◆ **TASK**:
Please write the following entries out once more, exactly.

◆ **SUPPLIED RECORDS**:
◆ ◆ ◆ ◆

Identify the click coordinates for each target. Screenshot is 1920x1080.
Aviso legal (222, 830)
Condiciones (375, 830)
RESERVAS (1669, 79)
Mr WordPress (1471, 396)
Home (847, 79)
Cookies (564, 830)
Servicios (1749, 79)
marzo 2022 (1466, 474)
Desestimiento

◆ ◆ ◆ ◆

◆ **EXPECTED ANSWER**:
Identify the click coordinates for each target. Screenshot is 1920x1080.
Aviso legal (222, 830)
Condiciones (375, 830)
RESERVAS (1669, 79)
Mr WordPress (1471, 396)
Home (847, 79)
Cookies (564, 830)
Servicios (1749, 79)
marzo 2022 (1466, 474)
Desestimiento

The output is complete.